§ Document section:

Second Chance Passover, the Journey, Shavuot

from Divrei Matir Asurim Iyar 5784 via Archive.org (link provides PDF versions as well)

Divrei Matir Asurim Nisan 5784 also quoted below

Divrei Matir Asurim was a monthly publication of Matir Asurim: Jewish Care Network for Incarcerated People and available in three formats: straight text for copying into emails; formatted text for copying/printing for postal mail; and on-line (with some internet links for those who can access them). If these are not accessible, PDFs can be uploaded to this page directly — please advise if there is a need.

Re-sharing here for easy access; intended for sharing with people experiencing incarceration or re-entry who seek Jewish spiritual support. Unless otherwise noted, writing is by Virginia Avniel Spatz; most material is published with CC-BY-SA [creative commons-attribution-share alike] license, unless otherwise noted.

Dates updated for 2025 and 5785. New links, via Archive and other sources, updated due to stalled renovation of Matir Asurim website. Otherwise material is as it was published originally.

TORAH EXPLORATIONS: A Journey and a Second Chance

Passover is behind us, and the festival of Shavuot is still weeks ahead — in the month of Sivan. This in-between period, called the “Omer,” is understood in Jewish tradition as a part of a journey. (Lots more on this in the Nisan Divrei Matir Asurim.) Whether we’ve been marking the days and weeks — since the Omer began on April 13 (2025) — or not, we are on the way. In their book, For Times Such as These, Rabbi Ariana Katz and Rabbi Jessica Rosenberg ask us to consider what it means to be in this in-between moment:

Welcome to Iyar. What journey are you on at this moment in your life? Where are you coming from and where are you going? What small thing can you do every day to remind you of how far you have come and where you are going?

“What [resources] bring you back to what’s most important to you?…

“On the “journey” from Pesach to Shavuot, our daily practice and weekly study invite us to reflect on what kind of people we want to be in the world: how we experience and manifest holiness, how we treat each other, how we live into liberation and live into Torah. What daily practice of noticing will you try on this year?” — For Times Such as These. (Wayne State,University Press 2024), p.229

For those of us in physical and/or psychological places we’d rather not be, reflecting on the present moment can be challenging. Can we still consider how far we have come and where we’re headed? Can we find ways to “experience and manifest holiness”? Is there a daily practice that will help “live into liberation and live into Torah”?

Some possible practices for those who find prayer or recitation of psalms helpful, on pages 2 and 7. It might also be of use to look ahead to Shavuot and consider one destination ahead. In addition, we are approaching “Pesach Sheni” — “Second Passover” — an opportunity for re-orienting ourselves anew toward liberation.

Second Passover

Ancient Ritual/Current Custom. The Book of Numbers describes a ritual option for people who were unable to make the proper Passover sacrifice in the month of Nisan. The Torah (Num. 9:9-14) explains that people would need this option if they were A) near a corpse and so ritually impure at the right time, or B) on a long journey at the time. The Mishnah later added that people who were prevented in Nisan from observing for other reasons should observe in Iyar.

§ Given material:
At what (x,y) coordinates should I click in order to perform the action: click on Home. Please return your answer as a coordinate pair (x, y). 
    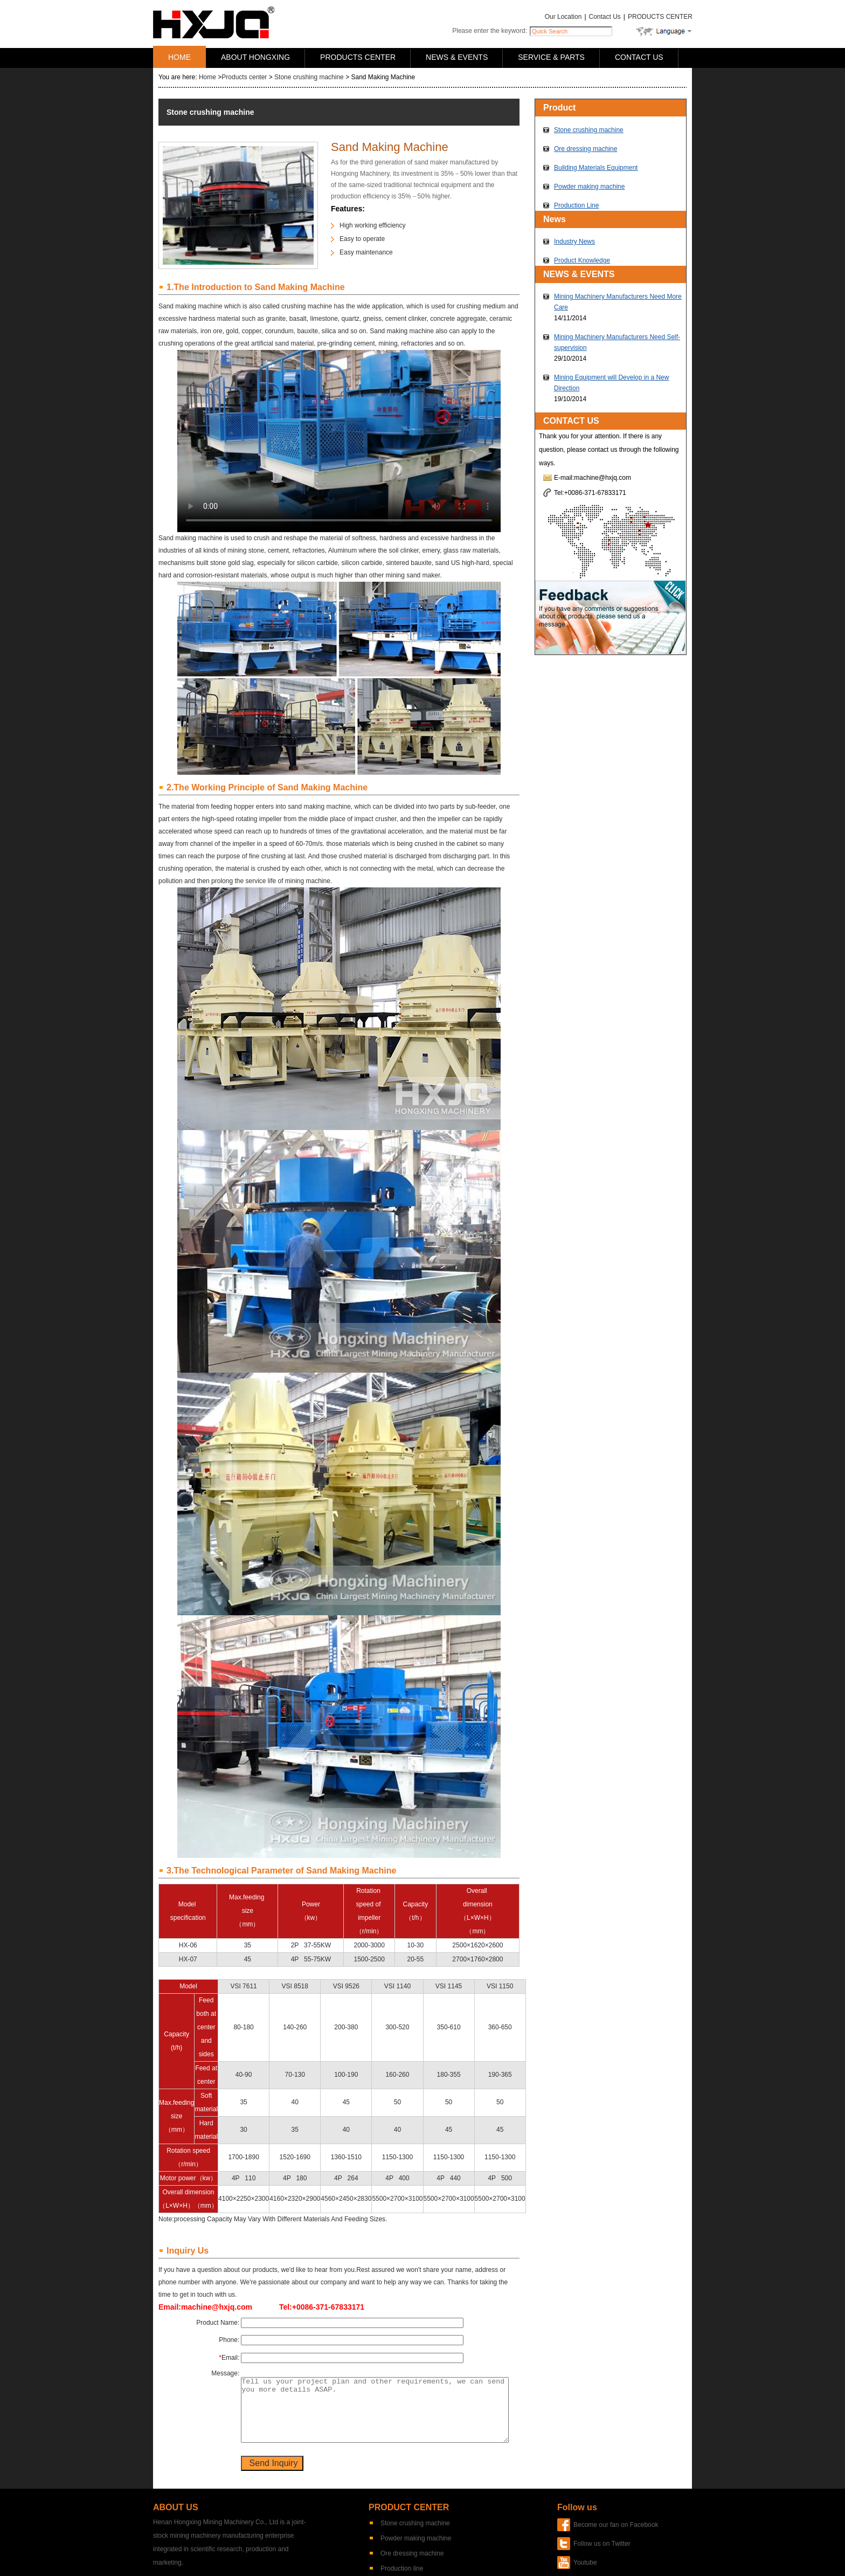
    Looking at the image, I should click on (207, 77).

§ Tasks:
a – What does the text on Passover, the Omer journey and Shavuot say, starting with "Divrei Matir Asurim Nisan" and going on through "unless otherwise noted."? Output that stretch word for word.
b – Go on with the text on Passover, the Omer journey and Shavuot from the point where it stops.

§ Results for the exercise:
a –
Divrei Matir Asurim Nisan 5784 also quoted below

Divrei Matir Asurim was a monthly publication of Matir Asurim: Jewish Care Network for Incarcerated People and available in three formats: straight text for copying into emails; formatted text for copying/printing for postal mail; and on-line (with some internet links for those who can access them). If these are not accessible, PDFs can be uploaded to this page directly — please advise if there is a need.

Re-sharing here for easy access; intended for sharing with people experiencing incarceration or re-entry who seek Jewish spiritual support. Unless otherwise noted, writing is by Virginia Avniel Spatz; most material is published with CC-BY-SA [creative commons-attribution-share alike] license, unless otherwise noted.

b –
Since destruction of the Temple, no one is making a ritual sacrifice, so no one is prevented from doing so. Today, customs of Pesach Sheni are minimal: 1) eating a piece of matzah, and 2) NOT reciting tachanun — petitionary prayers which are skipped on special celebratory days….

…Many Jews appreciate a day with shorter prayers and a reason to skip the heavy mood of tachanun…

…Still, this is a pretty boring set of customs — especially for those who don’t ordinarily recite tachanun and maybe don’t have an matzah available, anyway:

“But there is comfort in knowing that, millenia ago, our ancestors understood that life happens, that our holiday calendar must shift and be flexible to account for life’s events, and that second chances are possible.”— For Times Such as These, p.235

Second Chances. In the best of circumstances, preparing for Passover can overwhelm the holiday itself. Trying to arrange kosher-for-Passover food, gathering items for the seder, selecting text to read — can all seem like additional burdens, instead of pathways to experiencing liberation. If we are alone for the festival and/or don’t have resources to enliven the observance, Passover can seem like a long week without much to celebrate.

Matir Asurim has heard from several inside members whose Passover observances were thwarted by lack of decent food and ritual items. Observing Second Passover will not make up for a disappointing original holiday. But it does offer an opportunity to make new preparations and try again to capture some Passover spirit.

With fewer expectations and pressures, the more low-key Second Passover can provide a chance to re-focus on the holiday themes. And then to return to the questions raised above in “Welcome to Iyar” and look again toward the journey beyond.

Conditions that resulted in a less-than-satisfying Passover need attention. At the same time, we know that “life happens.” Perhaps a holiday built on the idea of second chances can help us honor the messiness of our attempts at liberation — as individuals and as a society.


PRAYER FOR CAPTIVES

One custom associated with the Omer period, between Passover and Shavuot, is praying for all who are captive, in body or soul

Prayer for Captives

In remembrance of the Exodus from Mitzrayim, we pray that You release all whose bodies and spirits remain captive and enable us to extend Your outstretched arm in the process of liberation.


TORAH EXPLORATIONS: Omer and Psalm 67 (again)

As noted in last month’s Divrei Matir Asurim, Psalm 67 is associated with the period of the Omer, between Passover and Shavuot. One reason is structural: the psalm has seven verses, not counting the introductory line. It also has 49 words in Hebrew, again, not counting the introduction. So, it matches the Omer’s seven weeks and 49 days.

In addition, its themes are spring and harvest. This also matches the season.

Last month, Divrei Matir Asurim included the Jewish Publication Society translation (from 1917). Shared again BELOW

Here is a different translation, which comes from Rabbi Zalman Schachter-Shalomi z”l and the Open Siddur Project.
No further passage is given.